Regression – Glanceyes

← Back to Archives

These notes were prepared while studying for technical interviews (e.g., Snap Inc., KRAFTON, etc.).

Each entry contains a concise English summary, key math expressions, and excerpts from my original handwritten/typed study notes.

These notes cover two foundational regression models (the linear case for continuous targets and the logistic case for binary classification) and the probabilistic perspectives that connect them to MLE and MAP.

Linear Regression

Linear Regression: model & objective

Linear Regression: closed-form, probabilistic interpretation

models the relationship between input features and a target variable
- assumes a linear relationship between inputs and output

Model

\[y = w^\top x + \epsilon, \quad \epsilon \sim \mathcal{N}(0, \sigma^2)\]

$x$: input features
$w$: weight vector
$\epsilon$: noise term (usually assumed Gaussian)

Objective

minimize prediction error between model output and ground-truth targets
typically using mean squared error (MSE)

\[\mathcal{L}_{\text{MSE}} = \frac{1}{n} \sum_i (y_i - w^\top x_i)^2\]

Interpretation

each weight $w_j$ represents the contribution of feature $x_j$ to the output
learns a hyperplane in feature space

Gradient-based optimization

compute gradient of MSE w.r.t. $w$
- $\nabla_w \mathcal{L} = -\frac{2}{N} X^\top (y - Xw)$
update using gradient descent
- $w_{t+1} = w_t - \eta\, \nabla_w \mathcal{L}(w_t)$

Closed-form solution (normal equation)

$w^* = (X^\top X)^{-1} X^\top y$
- derived by setting gradient to zero
but $X^\top X$ may be non-invertible (numerical instability)
- in practice: gradient descent, SVD, etc.

Probabilistic interpretation

linear regression with MSE = MLE under Gaussian noise
- assume Gaussian noise: $\epsilon \sim \mathcal{N}(0, \sigma^2)$
  - target: a linear function of the input plus additive noise
- likelihood: $p(y \mid X, w) = \mathcal{N}(Xw, \sigma^2 I)$
- maximizing log-likelihood = minimizing MSE
  - $\log p(y \mid X, w) = -\frac{1}{2\sigma^2} |y - Xw|^2 + \text{const}$
- L2 regularization → MAP with Gaussian prior
  - $p(w) = \mathcal{N}(0, \tau^2 I)$

Limitations

cannot model nonlinear relationships
- unless features are manually engineered
sensitive to outliers (due to squared error)

◆ THE TASK
Continue the regression study notes from the point at which they stop. The listing is not required for this work.

[Stored data entries]

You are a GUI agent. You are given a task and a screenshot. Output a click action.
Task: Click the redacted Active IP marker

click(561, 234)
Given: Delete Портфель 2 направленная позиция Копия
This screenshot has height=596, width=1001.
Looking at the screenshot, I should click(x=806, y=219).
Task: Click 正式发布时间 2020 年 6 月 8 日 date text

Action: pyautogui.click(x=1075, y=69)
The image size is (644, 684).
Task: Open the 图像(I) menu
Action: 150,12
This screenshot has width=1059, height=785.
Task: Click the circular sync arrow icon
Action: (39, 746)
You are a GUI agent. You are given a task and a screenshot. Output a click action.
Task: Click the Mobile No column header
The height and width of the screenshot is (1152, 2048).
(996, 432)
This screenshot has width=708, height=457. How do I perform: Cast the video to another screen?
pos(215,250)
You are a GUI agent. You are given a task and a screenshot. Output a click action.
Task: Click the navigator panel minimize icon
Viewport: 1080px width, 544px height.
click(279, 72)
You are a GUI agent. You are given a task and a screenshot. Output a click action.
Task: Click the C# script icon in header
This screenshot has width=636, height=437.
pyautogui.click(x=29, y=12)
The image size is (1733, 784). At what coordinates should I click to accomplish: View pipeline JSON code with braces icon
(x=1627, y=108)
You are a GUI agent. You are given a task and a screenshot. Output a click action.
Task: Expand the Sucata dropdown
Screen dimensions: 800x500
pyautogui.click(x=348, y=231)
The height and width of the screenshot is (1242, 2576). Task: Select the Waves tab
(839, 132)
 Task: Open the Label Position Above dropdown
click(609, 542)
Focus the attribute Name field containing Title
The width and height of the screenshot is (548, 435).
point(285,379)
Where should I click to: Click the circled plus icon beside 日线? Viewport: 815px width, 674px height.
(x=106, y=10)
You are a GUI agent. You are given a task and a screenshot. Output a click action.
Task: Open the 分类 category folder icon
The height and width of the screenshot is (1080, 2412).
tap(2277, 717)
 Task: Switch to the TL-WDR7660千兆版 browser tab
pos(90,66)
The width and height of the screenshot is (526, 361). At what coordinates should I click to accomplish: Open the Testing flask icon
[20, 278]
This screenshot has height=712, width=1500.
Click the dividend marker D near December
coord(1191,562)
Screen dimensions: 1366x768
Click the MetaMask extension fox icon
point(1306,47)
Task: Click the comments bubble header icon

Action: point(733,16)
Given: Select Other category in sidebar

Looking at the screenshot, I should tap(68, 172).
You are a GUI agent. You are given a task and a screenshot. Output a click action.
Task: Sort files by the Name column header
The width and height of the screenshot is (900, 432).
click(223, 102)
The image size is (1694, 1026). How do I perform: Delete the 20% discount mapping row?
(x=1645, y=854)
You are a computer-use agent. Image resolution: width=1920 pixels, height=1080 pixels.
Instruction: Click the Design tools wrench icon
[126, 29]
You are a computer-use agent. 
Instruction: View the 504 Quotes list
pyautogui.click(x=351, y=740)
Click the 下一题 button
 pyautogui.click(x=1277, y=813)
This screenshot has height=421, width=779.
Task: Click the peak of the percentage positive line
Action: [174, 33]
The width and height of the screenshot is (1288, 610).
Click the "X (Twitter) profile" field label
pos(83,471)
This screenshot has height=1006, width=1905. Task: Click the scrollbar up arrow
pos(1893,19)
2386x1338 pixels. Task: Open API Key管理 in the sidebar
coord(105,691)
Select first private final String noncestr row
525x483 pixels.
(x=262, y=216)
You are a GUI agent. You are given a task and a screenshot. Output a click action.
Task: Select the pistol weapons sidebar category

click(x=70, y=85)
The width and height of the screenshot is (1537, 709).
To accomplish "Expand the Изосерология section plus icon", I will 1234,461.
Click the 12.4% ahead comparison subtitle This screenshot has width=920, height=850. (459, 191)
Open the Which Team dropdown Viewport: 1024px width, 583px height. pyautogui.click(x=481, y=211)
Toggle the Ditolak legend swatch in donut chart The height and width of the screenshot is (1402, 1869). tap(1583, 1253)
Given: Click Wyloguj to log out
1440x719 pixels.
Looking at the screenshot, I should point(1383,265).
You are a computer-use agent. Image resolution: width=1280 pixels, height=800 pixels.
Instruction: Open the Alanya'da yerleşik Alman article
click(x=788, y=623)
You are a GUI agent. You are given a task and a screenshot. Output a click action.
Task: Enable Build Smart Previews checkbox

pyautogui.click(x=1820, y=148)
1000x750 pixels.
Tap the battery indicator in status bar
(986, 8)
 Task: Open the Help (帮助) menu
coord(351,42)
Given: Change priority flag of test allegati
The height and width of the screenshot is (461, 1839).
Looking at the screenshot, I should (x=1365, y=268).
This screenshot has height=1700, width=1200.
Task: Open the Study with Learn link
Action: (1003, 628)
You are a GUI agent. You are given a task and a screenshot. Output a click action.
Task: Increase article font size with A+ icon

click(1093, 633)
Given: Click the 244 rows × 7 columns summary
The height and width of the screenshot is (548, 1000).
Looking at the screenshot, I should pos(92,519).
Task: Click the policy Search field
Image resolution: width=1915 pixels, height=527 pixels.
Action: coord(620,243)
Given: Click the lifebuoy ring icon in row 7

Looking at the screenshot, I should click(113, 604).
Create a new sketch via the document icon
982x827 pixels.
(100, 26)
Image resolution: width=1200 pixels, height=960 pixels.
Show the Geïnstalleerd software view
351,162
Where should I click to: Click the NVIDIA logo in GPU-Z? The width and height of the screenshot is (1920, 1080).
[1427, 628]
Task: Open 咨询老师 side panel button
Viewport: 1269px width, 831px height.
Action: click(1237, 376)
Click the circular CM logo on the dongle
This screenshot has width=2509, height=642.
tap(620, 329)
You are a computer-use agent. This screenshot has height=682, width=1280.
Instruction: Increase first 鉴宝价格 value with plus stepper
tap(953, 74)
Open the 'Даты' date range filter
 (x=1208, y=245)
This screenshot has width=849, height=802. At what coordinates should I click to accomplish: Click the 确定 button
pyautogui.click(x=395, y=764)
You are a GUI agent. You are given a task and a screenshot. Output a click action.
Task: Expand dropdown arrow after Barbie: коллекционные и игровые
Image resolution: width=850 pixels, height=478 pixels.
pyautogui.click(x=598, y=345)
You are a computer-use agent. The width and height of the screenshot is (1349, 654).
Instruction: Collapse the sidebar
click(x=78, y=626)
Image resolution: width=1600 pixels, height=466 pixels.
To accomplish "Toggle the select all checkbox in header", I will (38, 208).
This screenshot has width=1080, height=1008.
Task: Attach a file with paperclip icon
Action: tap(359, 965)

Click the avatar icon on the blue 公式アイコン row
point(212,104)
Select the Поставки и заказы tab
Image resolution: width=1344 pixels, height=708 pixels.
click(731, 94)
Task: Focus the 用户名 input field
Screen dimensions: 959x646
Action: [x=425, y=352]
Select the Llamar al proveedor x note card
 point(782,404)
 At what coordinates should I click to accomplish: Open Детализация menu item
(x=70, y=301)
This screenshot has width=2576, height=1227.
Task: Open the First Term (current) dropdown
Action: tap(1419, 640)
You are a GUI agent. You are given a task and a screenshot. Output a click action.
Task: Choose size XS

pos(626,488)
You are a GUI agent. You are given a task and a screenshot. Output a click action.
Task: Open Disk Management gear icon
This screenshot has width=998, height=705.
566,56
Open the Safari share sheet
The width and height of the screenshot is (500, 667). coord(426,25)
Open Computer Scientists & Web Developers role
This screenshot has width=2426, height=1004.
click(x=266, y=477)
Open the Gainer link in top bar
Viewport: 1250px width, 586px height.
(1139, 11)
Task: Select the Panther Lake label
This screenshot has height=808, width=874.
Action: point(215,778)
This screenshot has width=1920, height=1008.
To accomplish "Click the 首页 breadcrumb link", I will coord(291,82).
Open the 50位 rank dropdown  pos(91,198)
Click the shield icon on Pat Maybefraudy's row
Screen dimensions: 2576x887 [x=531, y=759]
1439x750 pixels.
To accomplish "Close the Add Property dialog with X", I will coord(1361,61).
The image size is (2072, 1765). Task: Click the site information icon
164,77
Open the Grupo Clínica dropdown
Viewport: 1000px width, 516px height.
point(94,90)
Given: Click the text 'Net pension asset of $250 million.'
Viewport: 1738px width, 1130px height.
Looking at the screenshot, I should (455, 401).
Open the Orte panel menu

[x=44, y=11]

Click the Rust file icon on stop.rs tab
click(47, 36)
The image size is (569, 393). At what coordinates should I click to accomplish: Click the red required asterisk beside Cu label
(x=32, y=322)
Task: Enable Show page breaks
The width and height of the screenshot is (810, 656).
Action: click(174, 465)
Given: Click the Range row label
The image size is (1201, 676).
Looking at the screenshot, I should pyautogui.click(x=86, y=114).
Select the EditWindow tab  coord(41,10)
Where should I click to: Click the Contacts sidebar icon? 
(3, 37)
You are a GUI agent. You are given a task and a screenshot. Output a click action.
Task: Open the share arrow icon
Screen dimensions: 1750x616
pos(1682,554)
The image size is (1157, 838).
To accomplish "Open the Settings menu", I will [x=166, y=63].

◆ TASK OUTPUT
Logistic Regression

Logistic Regression: model, classifier, decision boundary (page 30 portion)

Logistic Regression: likelihood, MLE, BCE, gradient, training (page 31)

linear classifier that models the probability of a binary label
uses a linear score $w^\top x$ and squashes it into $[0, 1]$ with a sigmoid
decision boundary: predict class 1 when $\sigma(w^\top x) > 0.5$, equivalent to $w^\top x > 0$

Model

\[p(y = 1 \mid x; w) = \sigma(w^\top x) = \frac{1}{1 + e^{-w^\top x}}\]

Likelihood (Bernoulli)

$p(y \mid x, w) = p^y (1-p)^{1-y}$ where $p = \sigma(w^\top x)$
$p(y \mid x, w) = \sigma(w^\top x)^y \, (1 - \sigma(w^\top x))^{1-y}$

MLE Objective

maximize likelihood over data
equivalent to minimizing NLL (negative log-likelihood)

NLL = Binary Cross-Entropy (BCE)

$-\log p(y \mid x, w) = -y \log p - (1-y) \log (1 - p)$
equivalent to Binary Cross-Entropy (BCE)
gradient: $\nabla_w \mathcal{L}(w) = X^\top (p - y)$

Training

no closed-form solution in general
optimize with gradient descent or variants (SGD, Adam)